> **Your assignment**
Write out the stretch of lines below that begins at the line with "Instruction: Click the white" and ends at the line with "You are a computer-use agent. The height", including both, exactly as given and nothing more.

[Stored items]
__________

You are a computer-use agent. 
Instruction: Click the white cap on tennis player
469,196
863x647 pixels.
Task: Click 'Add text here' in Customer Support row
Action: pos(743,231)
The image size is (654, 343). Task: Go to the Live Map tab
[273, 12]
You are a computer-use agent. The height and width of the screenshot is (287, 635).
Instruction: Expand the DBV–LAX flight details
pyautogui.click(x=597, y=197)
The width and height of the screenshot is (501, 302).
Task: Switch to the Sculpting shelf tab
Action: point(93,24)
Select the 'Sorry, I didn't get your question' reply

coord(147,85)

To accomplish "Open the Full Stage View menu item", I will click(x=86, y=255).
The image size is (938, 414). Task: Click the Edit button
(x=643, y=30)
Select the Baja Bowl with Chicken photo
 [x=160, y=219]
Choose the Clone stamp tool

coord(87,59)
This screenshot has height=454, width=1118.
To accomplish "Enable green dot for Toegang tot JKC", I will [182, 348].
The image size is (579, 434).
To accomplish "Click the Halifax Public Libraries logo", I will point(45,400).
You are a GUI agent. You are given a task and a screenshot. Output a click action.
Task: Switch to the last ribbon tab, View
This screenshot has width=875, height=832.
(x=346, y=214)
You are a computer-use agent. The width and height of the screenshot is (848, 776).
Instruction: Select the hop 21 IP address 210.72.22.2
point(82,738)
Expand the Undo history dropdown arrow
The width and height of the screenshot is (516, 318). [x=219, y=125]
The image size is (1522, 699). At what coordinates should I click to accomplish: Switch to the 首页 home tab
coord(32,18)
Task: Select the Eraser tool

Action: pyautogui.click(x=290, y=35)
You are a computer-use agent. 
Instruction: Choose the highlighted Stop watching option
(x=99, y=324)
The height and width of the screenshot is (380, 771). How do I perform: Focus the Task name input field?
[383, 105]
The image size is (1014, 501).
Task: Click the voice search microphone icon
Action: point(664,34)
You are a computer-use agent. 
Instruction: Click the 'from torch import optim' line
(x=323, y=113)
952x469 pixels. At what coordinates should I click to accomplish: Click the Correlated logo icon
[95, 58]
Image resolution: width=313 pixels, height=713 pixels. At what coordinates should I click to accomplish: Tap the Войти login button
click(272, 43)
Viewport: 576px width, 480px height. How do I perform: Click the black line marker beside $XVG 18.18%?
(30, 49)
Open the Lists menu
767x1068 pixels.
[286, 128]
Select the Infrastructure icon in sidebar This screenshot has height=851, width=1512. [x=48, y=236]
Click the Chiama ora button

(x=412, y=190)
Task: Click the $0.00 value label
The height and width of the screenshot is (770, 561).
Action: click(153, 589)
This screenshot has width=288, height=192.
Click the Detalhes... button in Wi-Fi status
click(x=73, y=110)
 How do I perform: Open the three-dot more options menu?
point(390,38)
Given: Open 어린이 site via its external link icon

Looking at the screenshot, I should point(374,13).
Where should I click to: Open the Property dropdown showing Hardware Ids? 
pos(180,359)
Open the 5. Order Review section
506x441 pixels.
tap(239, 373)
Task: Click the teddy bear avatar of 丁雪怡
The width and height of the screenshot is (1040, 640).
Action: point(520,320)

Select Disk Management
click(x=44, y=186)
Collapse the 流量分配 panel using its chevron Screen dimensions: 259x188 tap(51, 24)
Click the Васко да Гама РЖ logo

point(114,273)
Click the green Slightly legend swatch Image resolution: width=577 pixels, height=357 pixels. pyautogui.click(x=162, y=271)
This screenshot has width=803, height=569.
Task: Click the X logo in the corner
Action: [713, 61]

__________

> **Your response**
Instruction: Click the white cap on tennis player
469,196
863x647 pixels.
Task: Click 'Add text here' in Customer Support row
Action: pos(743,231)
The image size is (654, 343). Task: Go to the Live Map tab
[273, 12]
You are a computer-use agent. The height and width of the screenshot is (287, 635).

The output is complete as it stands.